You'll mostly use Express or Hono for real apps, but the built-in httpmodule is what they're built on. Worth seeing once so you understand what frameworks add on top.

server.js
import { createServer } from "node:http";

const server = createServer((req, res) => {
  if (req.url === "/health") {
    res.writeHead(200, { "Content-Type": "application/json" });
    res.end(JSON.stringify({ ok: true }));
    return;
  }
  res.writeHead(404);
  res.end("not found");
});

server.listen(3000, () => {
  console.log("listening on http://localhost:3000");
});

Now run node server.js in one terminal and curl http://localhost:3000/health in another. You have a real web server. No frameworks. No npm install.

Frameworks add ergonomics, not power
Express and Hono use this same primitive underneath. They add routing, middleware, body parsing, and shorter syntax. The raw http module is your fallback when you need full control.
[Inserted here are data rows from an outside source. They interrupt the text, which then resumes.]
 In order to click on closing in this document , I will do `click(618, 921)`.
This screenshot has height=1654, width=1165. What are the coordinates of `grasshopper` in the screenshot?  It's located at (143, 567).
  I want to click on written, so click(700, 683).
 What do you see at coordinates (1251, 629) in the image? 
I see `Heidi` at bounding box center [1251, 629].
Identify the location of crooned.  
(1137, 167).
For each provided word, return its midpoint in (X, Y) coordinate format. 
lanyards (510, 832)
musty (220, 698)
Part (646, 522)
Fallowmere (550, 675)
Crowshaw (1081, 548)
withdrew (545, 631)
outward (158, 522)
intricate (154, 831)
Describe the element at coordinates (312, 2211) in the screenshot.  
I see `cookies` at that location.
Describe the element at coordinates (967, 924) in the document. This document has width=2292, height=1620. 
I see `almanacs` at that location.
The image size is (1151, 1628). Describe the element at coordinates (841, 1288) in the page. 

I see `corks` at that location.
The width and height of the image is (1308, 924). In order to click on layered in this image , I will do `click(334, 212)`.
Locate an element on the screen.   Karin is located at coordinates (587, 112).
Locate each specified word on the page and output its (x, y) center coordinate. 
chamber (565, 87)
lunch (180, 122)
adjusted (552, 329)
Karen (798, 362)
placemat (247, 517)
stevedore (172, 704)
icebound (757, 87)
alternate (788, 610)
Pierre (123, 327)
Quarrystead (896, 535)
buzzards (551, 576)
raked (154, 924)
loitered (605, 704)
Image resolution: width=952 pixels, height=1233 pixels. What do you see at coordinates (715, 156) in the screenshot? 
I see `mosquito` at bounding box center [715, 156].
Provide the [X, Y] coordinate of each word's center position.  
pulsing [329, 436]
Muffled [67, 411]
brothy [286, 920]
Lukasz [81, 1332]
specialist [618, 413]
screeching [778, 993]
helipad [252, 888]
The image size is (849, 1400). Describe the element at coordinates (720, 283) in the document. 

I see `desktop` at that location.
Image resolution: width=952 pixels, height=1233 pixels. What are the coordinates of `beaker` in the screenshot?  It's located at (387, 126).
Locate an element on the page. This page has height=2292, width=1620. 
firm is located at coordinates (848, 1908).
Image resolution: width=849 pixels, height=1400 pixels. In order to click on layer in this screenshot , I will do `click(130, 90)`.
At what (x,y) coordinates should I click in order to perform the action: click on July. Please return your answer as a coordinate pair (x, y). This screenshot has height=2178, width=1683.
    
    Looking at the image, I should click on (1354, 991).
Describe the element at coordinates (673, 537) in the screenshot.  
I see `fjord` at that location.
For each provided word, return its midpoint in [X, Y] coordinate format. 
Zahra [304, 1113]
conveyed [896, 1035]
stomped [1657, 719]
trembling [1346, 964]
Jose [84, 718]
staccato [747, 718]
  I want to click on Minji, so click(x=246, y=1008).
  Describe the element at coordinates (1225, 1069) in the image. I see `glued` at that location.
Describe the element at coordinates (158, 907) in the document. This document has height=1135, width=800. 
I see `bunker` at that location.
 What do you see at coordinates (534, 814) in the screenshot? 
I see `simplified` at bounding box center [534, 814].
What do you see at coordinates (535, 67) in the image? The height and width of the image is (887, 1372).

Putting it together: a tiny file-hashing API

hash-api.js
import { createServer } from "node:http";
import { readFile } from "node:fs/promises";
import { createHash, randomUUID } from "node:crypto";
import { join, basename } from "node:path";
import { performance } from "node:perf_hooks";

createServer(async (req, res) => {
  const url = new URL(req.url, "http://localhost");

  if (url.pathname === "/hash") {
    const file = url.searchParams.get("file");
    if (!file) {
      res.writeHead(400);
      return res.end(JSON.stringify({ error: "missing ?file=" }));
    }
    const safe = basename(file);  // strip ../ tricks
    const start = performance.now();
    try {
      const bytes = await readFile(join("./data", safe));
      const sha = createHash("sha256").update(bytes).digest("hex");
      const ms = (performance.now() - start).toFixed(2);
      res.writeHead(200, { "Content-Type": "application/json" });
      res.end(JSON.stringify({ id: randomUUID(), file: safe, sha, ms }));
    } catch (err) {
      res.writeHead(404);
      res.end(JSON.stringify({ error: "not found" }));
    }
    return;
  }

  res.writeHead(404);
  res.end("not found");
}).listen(3000);

Six built-in modules, zero dependencies, an HTTP API that hashes files. That's the standard library's power in one screen.

Quiz

Quiz1 / 4

Why use the node: prefix when importing built-ins?

Recap

  • Always import built-ins with the node:prefix - it's unambiguous and lint-friendly.
  • fs/promises for async file I/O. Pass "utf-8" if you want a string back.
  • path.join and path.resolve for cross-OS-safe paths. Never concatenate with +.
  • new URL(...) parses URLs correctly. searchParams beats hand-rolled regex.
  • crypto.randomUUID() for IDs. crypto.createHash("sha256") for fingerprints. Use a slow KDF for passwords.
  • performance.now() for sub-ms, monotonic timing.
  • http.createServer is the bedrock under every Node web framework.